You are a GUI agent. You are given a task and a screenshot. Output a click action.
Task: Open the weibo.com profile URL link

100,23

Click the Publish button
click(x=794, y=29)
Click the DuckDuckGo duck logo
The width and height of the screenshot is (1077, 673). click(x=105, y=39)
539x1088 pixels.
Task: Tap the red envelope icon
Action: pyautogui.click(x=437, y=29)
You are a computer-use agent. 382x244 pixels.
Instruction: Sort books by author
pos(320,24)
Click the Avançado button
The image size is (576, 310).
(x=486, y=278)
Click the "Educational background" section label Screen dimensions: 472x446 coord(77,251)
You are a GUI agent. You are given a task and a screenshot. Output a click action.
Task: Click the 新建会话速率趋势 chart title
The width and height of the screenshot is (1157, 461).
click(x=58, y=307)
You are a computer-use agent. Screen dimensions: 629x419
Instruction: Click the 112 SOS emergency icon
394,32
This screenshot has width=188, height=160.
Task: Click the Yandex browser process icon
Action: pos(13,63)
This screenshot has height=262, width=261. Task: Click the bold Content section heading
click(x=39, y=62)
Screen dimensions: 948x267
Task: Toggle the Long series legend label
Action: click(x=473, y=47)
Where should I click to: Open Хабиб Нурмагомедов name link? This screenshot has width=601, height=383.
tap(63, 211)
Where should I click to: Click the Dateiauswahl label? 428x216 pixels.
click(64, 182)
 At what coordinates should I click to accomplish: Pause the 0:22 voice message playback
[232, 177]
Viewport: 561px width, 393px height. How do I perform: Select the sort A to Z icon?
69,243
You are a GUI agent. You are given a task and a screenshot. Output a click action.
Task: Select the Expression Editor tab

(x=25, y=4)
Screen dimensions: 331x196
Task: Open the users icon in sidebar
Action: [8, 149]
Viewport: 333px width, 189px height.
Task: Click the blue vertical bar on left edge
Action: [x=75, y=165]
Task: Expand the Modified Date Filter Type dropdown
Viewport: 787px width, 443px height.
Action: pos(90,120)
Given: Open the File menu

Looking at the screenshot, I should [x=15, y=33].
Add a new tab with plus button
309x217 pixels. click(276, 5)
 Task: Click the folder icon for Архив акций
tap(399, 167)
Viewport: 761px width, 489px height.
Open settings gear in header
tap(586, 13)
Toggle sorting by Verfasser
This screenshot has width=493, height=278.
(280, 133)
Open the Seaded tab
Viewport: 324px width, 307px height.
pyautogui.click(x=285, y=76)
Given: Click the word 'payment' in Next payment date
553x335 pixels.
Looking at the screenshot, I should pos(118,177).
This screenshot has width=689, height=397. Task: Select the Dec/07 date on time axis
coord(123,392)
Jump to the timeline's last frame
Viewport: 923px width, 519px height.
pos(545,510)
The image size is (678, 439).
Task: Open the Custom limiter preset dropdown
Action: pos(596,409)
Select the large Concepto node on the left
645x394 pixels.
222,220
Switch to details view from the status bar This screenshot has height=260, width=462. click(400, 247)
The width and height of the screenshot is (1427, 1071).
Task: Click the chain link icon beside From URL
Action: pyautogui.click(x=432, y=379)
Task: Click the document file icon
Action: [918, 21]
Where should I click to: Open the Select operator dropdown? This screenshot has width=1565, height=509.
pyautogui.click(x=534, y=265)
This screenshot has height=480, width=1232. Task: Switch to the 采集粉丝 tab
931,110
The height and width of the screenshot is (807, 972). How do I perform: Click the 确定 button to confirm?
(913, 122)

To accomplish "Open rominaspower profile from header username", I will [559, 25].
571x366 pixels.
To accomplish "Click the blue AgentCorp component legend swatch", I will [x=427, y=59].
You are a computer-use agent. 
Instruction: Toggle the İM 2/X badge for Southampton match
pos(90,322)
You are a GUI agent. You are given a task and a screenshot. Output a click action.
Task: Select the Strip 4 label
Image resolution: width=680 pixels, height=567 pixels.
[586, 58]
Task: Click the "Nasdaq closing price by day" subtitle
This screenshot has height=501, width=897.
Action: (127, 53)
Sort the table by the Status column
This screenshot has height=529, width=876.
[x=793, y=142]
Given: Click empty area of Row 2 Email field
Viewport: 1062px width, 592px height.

== Directions ==
Everything from the line with "Image resolution: width=680" through the final line of the entries above must be duplicated exactly; both ends belong, and no other line does.

== Reply to the exercise ==
Image resolution: width=680 pixels, height=567 pixels.
[586, 58]
Task: Click the "Nasdaq closing price by day" subtitle
This screenshot has height=501, width=897.
Action: (127, 53)
Sort the table by the Status column
This screenshot has height=529, width=876.
[x=793, y=142]
Given: Click empty area of Row 2 Email field
Viewport: 1062px width, 592px height.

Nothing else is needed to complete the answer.